EXPLORE THE MATERIAL -
1. Check the following statements against the passage about Carbon Monitoring for Action (CARMA). For each statement, answer yes or no and quote the words of the passage that decide it: (a) CARMA tracks the greenhouse gas emissions of more than 60,000 plants worldwide. (b) The Center for Global Development is based in New York. (c) US industries produce half of the world's CO2 emissions.
2. Quote the CARMA passage word for word, starting at "In an effort" and ending at "world’s CO2 emissions.".

EXTRACTED TEXT -
Climate change is a world-wide problem, spanning nations, time zones and environments. Challenges of such a massive scale demand a powerful and comprehensive means through which to observe, collect, and process a huge amount of data. Created by the Center for Global Development, the Carbon Monitoring for Action (CARMA) is a web-based program that keeps tabs on the greenhouse gas emissions of over 60,000 plants across the globe.
In an effort to uncover how much CO2 is being produced and where it comes from, the Center for Global Development, based in Washington D.C., has launched Carbon Monitoring for Action (CARMA). The internet tool allows users to see the quantity of greenhouse gasses coming from an individual country, state, zip code and single power plant in any given area. The Center states that CARMA is the first comprehensive inventory of its kind to address problems of this sector of the economy, and one that sheds light particularly on US industries which produce a quarter of the world’s CO2 emissions.

MATERIAL SUPPLIED -
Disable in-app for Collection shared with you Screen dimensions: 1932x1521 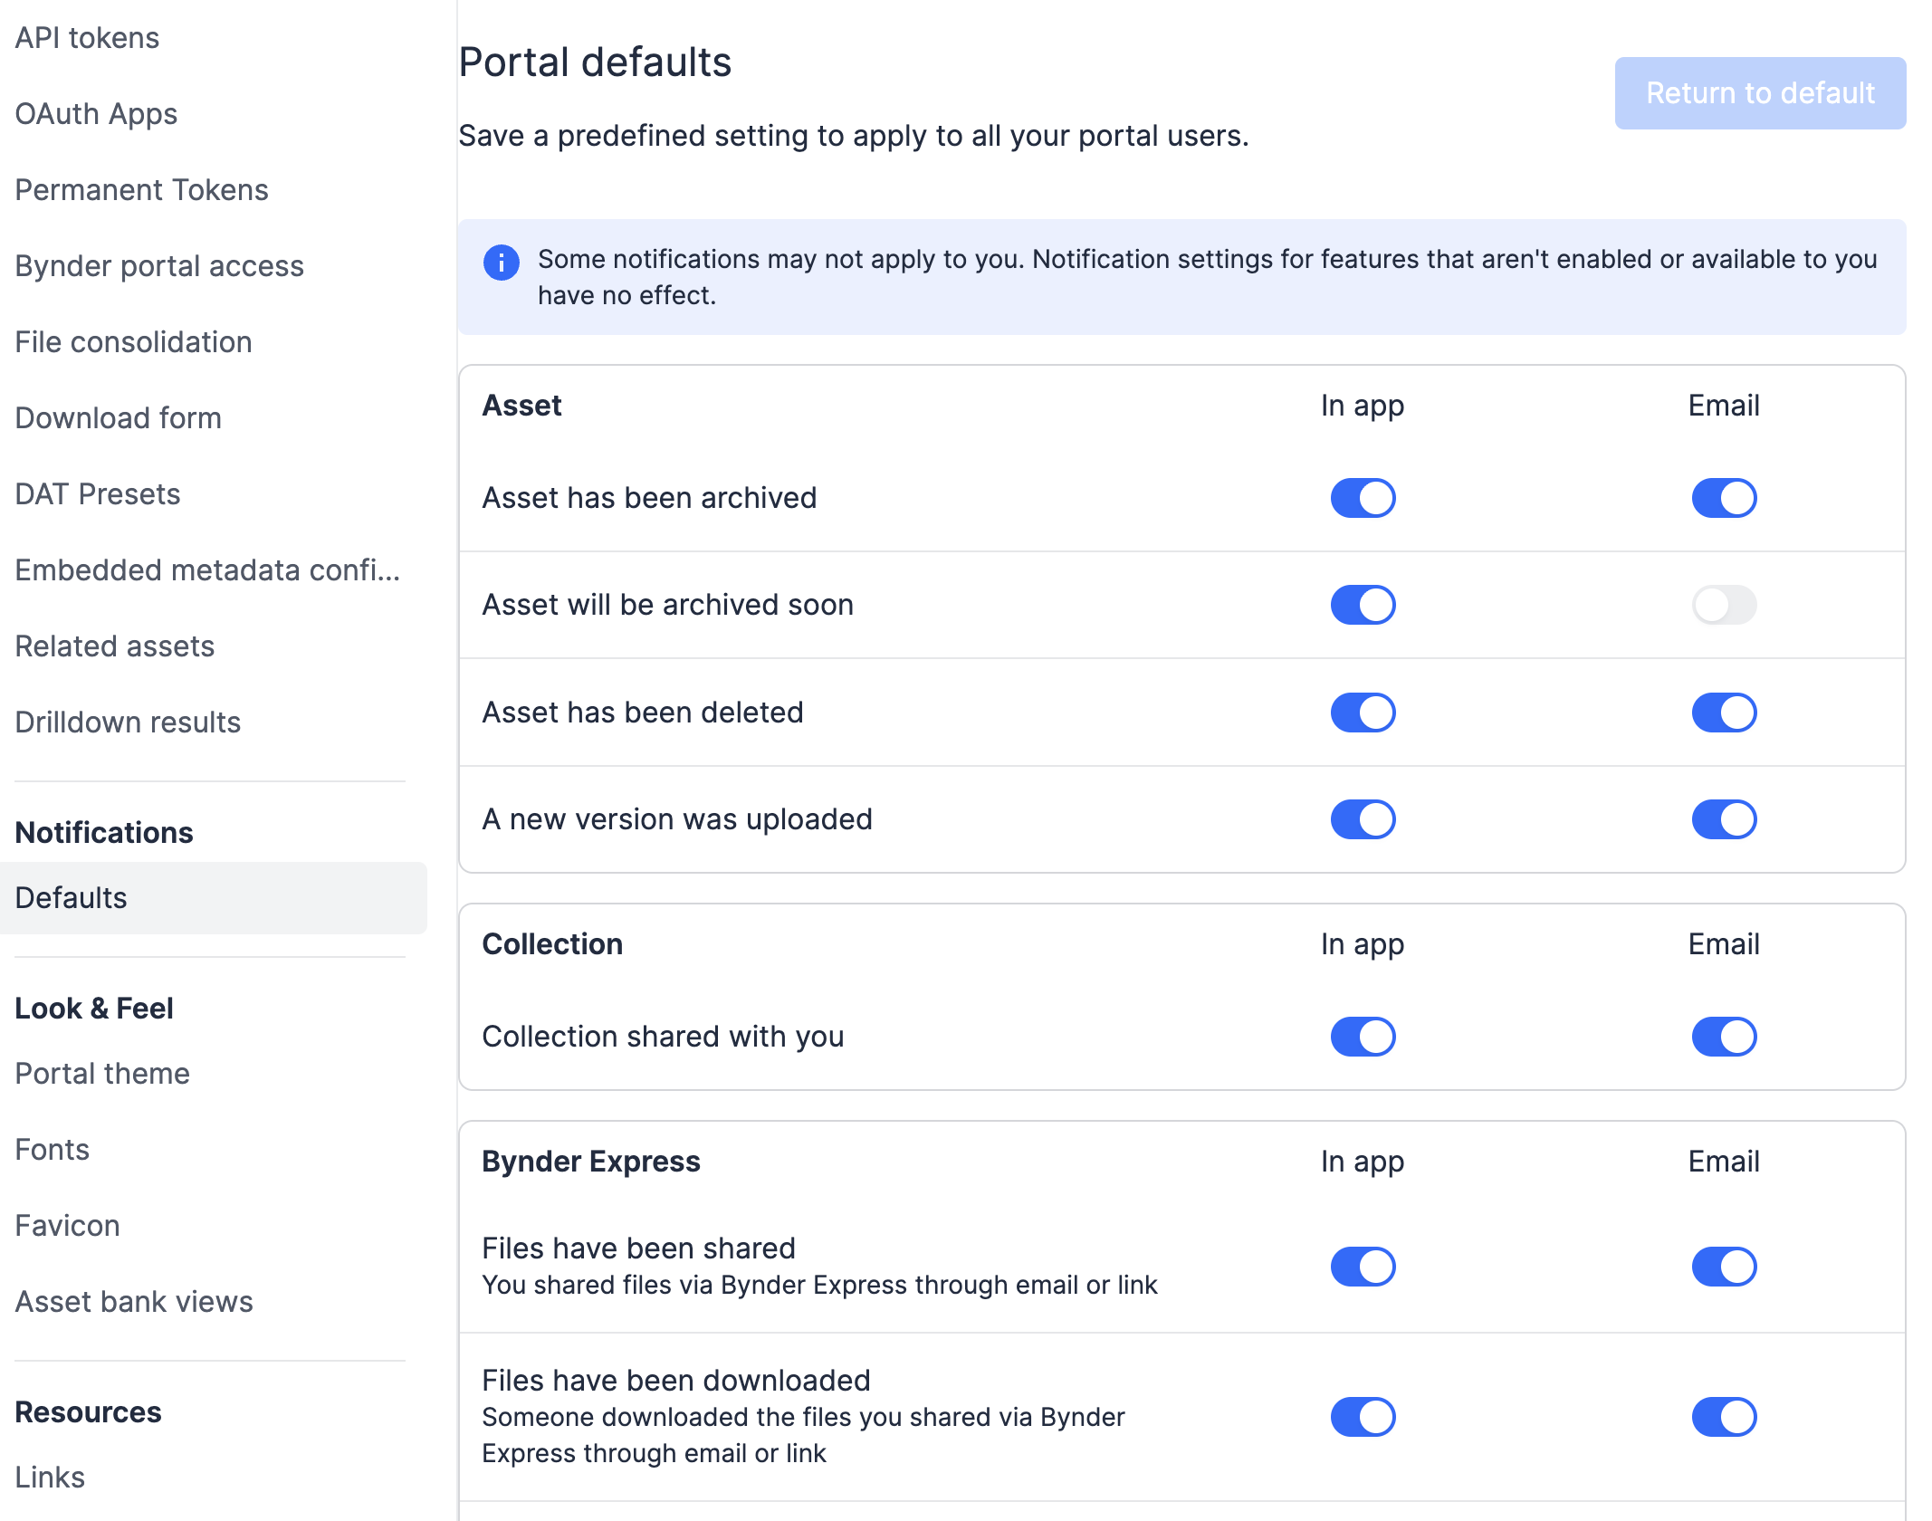[1363, 1037]
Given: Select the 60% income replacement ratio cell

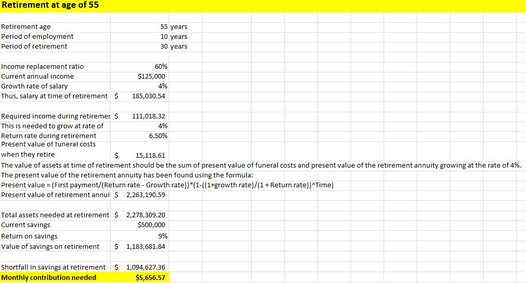Looking at the screenshot, I should click(x=160, y=66).
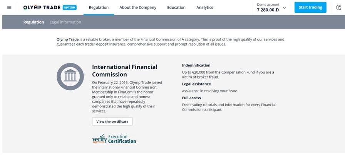
Task: Switch to the Legal information sub-tab
Action: point(65,22)
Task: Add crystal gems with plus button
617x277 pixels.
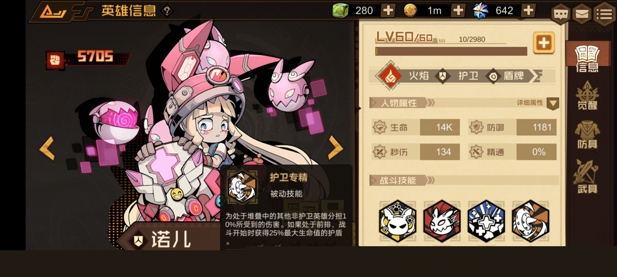Action: pos(528,11)
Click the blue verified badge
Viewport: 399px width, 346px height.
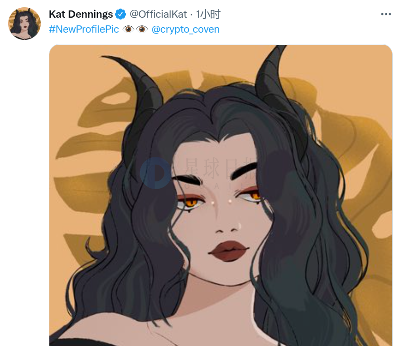click(x=120, y=15)
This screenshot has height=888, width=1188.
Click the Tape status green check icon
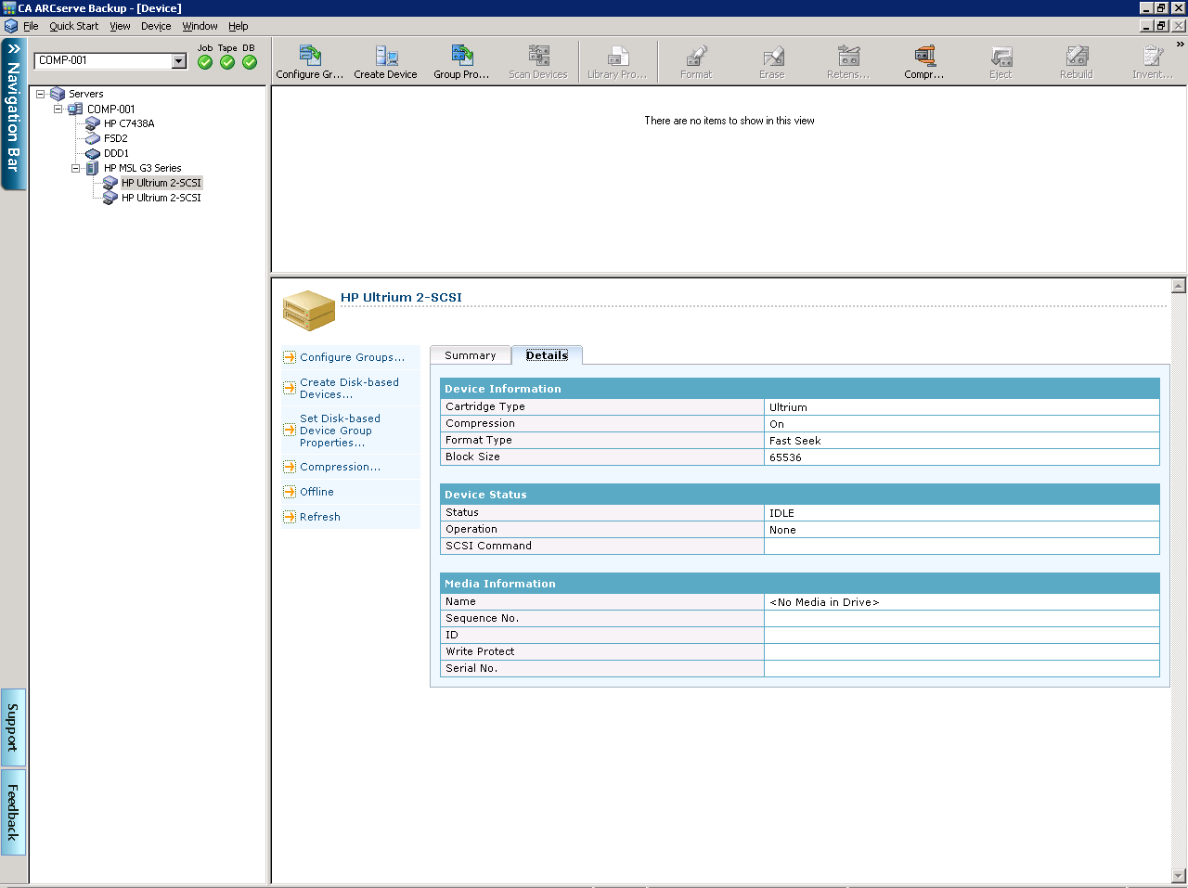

TASK RESULTS -
1.
(a) Yes: "keeps tabs on the greenhouse gas emissions of over 60,000 plants across the globe"
(b) No: "the Center for Global Development, based in Washington D.C."
(c) No: "US industries which produce a quarter of the world’s CO2 emissions"

2.
In an effort to uncover how much CO2 is being produced and where it comes from, the Center for Global Development, based in Washington D.C., has launched Carbon Monitoring for Action (CARMA). The internet tool allows users to see the quantity of greenhouse gasses coming from an individual country, state, zip code and single power plant in any given area. The Center states that CARMA is the first comprehensive inventory of its kind to address problems of this sector of the economy, and one that sheds light particularly on US industries which produce a quarter of the world’s CO2 emissions.